===== TEXTABSCHNITT

19.5.2021. Man kehrt immer wieder an den Anfang zurück. Für Bergwanderer ist das kein guter Tipp. Sie können sich zwar mit einem Smartphone orientieren, aber sonst finden sie kein Ziel mehr. In anderen Fällen funktioniert die Regel. Die griechischen Sagen erzählen von einem Ungeheuer Minotaurus, das sich in einem unübersichtlichen Labyrinth versteckte. Der Held Theseus bekam ein rotes Wollknäuel. Den Anfang des langen Fadens ließ er am Eingang des Irrgartens fallen und ging los. Jedesmal, wenn er den Faden wieder sah, wusste er, an dieser Stelle war er bereits vorbeigekommen. So kam er rasch zum Minotaurus und besiegte ihn.
Der Faden wurde mit dem Namen Ariadne verknüpft. Seitdem ist er ein Symbol für die Aufösung von Rätseln und schlauen Plänen. Mit einem festen geographischen Standort ist er nicht verbunden, man gebraucht ihn auch als Chiffre, als Stichwort, das Alle verstehen.
Und es gilt für viele Bereiche. Meine Kindheit begann an der holländischen Grenze in Westfalen. Von dort aus führten viele Stationen durch eine lebhafte Welt, die mit Erkenntnissen verbunden war. Dazu gehören auch schlechte Erfahrungen, denn sie sind der Schlüssel zur Fortentwicklung. München ist dafür ein Musterbeispiel. Nach über dreißig Jahren kann man Gut und Schlecht immer genauer trennen und voneinander unterscheiden.
Dabei geht der gedankliche Blick immer wieder zurück zum Anfang. Wie eine winzige Miniatur war dort bereits Alles aufgebaut, das man sich jahrelang nicht erklären konnte. Aber die Wiederholung der Bilder und Ereignisse ergibt so viele Ähnlichkeiten, dass man sie, erst nach Jahrzehnten so gut versteht, als hätte man sie in einem Lehrbuch gefunden. Auch Rechtsbrecher und Lügner wiederholen sich, an ihrer Handschrift kann man sie schnell erkennen.

==========
===== VORLIEGENDE EINTRÄGE

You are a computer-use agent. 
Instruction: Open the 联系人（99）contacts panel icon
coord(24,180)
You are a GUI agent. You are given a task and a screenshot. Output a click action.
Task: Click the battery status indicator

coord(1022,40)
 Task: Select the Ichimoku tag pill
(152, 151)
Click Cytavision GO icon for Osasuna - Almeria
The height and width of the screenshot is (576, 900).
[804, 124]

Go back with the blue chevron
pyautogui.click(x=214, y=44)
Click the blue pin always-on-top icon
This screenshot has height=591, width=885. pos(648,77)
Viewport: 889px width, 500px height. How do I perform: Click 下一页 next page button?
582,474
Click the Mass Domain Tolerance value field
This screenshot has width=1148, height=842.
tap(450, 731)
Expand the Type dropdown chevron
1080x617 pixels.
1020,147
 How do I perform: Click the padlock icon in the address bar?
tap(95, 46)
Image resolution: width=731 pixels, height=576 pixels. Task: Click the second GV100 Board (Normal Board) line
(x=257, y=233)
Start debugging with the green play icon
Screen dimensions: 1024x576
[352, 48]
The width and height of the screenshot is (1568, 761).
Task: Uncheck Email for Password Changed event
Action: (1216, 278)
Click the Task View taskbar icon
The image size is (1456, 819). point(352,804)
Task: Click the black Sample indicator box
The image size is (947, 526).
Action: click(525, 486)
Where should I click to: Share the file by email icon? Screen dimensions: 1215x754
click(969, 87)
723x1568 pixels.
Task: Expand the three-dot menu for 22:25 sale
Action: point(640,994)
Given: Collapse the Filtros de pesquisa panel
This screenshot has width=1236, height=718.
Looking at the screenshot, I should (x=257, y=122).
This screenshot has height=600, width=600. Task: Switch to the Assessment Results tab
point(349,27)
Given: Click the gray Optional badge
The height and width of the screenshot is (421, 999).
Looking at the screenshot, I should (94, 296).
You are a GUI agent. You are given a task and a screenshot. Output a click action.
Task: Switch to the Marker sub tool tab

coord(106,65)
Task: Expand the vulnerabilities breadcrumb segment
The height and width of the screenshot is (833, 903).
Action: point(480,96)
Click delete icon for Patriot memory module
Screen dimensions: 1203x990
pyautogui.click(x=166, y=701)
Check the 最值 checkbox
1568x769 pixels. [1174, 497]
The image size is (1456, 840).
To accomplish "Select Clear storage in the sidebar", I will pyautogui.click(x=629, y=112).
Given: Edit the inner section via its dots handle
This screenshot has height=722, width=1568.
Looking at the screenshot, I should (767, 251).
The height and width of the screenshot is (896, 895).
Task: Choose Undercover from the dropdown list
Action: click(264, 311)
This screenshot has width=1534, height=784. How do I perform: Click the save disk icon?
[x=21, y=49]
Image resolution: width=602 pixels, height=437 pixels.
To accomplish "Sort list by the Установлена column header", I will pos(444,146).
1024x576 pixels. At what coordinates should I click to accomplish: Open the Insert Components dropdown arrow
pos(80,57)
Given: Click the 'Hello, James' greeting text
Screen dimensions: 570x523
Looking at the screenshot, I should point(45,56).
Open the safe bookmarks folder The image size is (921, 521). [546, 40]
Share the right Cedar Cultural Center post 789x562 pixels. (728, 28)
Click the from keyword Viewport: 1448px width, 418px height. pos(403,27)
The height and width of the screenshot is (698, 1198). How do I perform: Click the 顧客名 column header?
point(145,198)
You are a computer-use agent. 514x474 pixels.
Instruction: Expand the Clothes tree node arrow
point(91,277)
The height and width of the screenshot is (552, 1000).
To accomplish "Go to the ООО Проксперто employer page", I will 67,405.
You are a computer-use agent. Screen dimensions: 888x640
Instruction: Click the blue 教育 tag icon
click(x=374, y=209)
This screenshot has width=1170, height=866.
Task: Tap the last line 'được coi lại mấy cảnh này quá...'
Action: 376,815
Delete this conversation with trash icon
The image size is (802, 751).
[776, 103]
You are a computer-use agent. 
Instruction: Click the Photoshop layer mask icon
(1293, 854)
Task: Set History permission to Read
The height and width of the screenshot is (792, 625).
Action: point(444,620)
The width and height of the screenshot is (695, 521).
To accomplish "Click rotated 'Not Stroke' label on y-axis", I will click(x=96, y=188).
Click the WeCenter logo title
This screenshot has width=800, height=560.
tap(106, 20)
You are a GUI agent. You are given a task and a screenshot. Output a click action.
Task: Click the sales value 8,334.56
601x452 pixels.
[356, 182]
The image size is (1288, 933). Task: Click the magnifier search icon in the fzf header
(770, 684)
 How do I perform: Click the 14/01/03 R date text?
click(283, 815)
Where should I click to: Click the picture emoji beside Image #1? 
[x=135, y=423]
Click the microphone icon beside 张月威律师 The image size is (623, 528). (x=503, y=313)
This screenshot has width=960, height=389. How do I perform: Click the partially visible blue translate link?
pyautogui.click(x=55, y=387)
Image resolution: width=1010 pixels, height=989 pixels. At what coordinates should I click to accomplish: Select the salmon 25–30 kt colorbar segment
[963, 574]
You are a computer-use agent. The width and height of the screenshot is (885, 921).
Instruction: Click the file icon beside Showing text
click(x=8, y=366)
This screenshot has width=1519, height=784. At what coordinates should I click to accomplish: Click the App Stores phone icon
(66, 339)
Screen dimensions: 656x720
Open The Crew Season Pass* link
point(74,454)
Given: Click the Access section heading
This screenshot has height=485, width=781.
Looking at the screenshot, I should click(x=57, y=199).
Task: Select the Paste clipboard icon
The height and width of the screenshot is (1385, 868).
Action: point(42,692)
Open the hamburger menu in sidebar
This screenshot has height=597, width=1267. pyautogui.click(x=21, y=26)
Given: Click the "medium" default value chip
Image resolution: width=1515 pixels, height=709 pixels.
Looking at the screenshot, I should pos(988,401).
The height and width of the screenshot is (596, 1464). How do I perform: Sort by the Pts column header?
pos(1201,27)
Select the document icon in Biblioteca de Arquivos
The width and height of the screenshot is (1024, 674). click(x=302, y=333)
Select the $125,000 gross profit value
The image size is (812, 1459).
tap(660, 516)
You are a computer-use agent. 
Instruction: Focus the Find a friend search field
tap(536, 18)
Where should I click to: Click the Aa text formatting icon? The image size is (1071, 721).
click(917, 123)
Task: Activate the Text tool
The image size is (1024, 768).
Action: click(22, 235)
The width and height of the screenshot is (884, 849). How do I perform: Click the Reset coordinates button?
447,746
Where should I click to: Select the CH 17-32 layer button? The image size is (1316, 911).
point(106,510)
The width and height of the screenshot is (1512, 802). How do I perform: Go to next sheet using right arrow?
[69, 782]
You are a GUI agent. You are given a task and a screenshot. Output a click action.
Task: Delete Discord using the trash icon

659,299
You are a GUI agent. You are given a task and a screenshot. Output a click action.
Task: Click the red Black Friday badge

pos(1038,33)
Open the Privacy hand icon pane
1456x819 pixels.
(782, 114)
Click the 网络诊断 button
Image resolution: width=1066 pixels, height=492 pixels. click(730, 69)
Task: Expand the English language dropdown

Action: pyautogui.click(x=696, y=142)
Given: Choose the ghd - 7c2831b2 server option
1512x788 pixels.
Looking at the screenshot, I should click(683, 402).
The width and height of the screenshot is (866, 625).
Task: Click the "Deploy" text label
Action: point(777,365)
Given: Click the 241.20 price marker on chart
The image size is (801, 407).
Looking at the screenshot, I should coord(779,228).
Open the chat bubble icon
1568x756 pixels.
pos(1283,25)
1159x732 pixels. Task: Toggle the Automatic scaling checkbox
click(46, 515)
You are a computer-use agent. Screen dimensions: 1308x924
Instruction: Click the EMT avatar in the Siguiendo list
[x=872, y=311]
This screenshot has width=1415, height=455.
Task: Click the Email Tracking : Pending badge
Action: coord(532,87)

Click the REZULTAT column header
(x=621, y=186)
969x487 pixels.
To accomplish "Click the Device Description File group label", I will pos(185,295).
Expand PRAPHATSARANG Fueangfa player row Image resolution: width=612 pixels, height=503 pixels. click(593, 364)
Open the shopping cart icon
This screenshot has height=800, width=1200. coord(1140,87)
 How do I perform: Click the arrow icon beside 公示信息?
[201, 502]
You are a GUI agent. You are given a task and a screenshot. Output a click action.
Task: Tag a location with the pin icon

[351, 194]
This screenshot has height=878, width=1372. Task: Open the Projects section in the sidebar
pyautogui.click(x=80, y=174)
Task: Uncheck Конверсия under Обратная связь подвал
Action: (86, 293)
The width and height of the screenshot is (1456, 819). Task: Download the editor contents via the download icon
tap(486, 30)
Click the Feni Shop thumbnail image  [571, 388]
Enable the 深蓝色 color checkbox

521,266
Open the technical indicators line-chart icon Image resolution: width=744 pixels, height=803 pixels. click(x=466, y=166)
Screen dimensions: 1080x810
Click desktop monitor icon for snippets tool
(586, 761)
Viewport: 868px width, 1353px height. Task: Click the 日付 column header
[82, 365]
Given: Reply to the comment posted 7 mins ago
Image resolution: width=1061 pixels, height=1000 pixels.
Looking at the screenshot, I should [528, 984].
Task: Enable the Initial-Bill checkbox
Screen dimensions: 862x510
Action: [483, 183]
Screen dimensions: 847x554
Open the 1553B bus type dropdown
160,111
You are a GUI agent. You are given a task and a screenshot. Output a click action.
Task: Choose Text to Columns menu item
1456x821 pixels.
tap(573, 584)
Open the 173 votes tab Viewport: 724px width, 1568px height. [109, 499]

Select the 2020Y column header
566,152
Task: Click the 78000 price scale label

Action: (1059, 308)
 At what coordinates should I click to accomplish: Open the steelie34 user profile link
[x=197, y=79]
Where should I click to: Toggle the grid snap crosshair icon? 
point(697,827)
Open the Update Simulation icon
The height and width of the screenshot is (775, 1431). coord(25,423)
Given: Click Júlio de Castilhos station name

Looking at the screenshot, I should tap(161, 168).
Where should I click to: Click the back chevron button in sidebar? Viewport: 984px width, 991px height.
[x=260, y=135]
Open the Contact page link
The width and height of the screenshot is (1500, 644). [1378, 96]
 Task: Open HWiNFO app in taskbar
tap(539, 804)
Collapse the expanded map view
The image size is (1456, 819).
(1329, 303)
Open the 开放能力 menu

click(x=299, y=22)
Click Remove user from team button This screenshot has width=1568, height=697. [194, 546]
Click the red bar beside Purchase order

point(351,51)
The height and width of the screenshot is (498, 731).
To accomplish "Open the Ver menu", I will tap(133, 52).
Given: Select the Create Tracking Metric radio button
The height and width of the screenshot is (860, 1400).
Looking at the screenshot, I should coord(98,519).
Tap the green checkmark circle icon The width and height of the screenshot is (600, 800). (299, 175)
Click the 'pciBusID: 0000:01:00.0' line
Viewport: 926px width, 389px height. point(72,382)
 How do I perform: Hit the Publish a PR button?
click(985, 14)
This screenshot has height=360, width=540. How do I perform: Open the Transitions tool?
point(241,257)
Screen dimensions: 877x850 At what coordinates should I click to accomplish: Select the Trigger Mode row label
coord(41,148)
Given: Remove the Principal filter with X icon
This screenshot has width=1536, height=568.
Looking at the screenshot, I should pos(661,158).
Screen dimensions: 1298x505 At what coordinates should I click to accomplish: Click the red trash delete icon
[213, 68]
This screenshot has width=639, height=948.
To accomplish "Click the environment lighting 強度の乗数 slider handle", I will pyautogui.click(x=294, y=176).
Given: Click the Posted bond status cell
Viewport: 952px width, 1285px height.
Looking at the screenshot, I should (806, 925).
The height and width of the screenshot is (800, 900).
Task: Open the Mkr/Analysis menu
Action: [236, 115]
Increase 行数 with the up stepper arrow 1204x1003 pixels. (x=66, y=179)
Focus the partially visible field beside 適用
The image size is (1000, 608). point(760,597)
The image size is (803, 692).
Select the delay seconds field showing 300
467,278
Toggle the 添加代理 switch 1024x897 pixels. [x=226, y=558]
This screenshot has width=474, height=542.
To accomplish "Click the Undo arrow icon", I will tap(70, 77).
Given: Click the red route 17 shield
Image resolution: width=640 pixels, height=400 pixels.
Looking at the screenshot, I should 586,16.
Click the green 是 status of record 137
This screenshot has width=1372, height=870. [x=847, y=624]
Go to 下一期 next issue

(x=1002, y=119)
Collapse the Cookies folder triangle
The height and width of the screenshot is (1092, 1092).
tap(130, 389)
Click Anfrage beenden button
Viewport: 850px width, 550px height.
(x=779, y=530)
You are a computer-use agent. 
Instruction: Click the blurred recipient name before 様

==========

■ AUFGABE 1 ■
Benenne im Text über den Ariadnefaden „Theseus“ in „Perseus“ um und gib dabei den Abschnitt wieder, der mit den Worten „19.5.2021. Man kehrt“ beginnt und mit „und besiegte ihn.“ endet.
■ AUFGABE 2 ■
Wo begann laut dem Text über den Ariadnefaden die Kindheit der erzählenden Person?
Stütze dich nur auf den Textabschnitt.

■ MUSTERLÖSUNG 1 ■
19.5.2021. Man kehrt immer wieder an den Anfang zurück. Für Bergwanderer ist das kein guter Tipp. Sie können sich zwar mit einem Smartphone orientieren, aber sonst finden sie kein Ziel mehr. In anderen Fällen funktioniert die Regel. Die griechischen Sagen erzählen von einem Ungeheuer Minotaurus, das sich in einem unübersichtlichen Labyrinth versteckte. Der Held Perseus bekam ein rotes Wollknäuel. Den Anfang des langen Fadens ließ er am Eingang des Irrgartens fallen und ging los. Jedesmal, wenn er den Faden wieder sah, wusste er, an dieser Stelle war er bereits vorbeigekommen. So kam er rasch zum Minotaurus und besiegte ihn.

■ MUSTERLÖSUNG 2 ■
An der holländischen Grenze in Westfalen.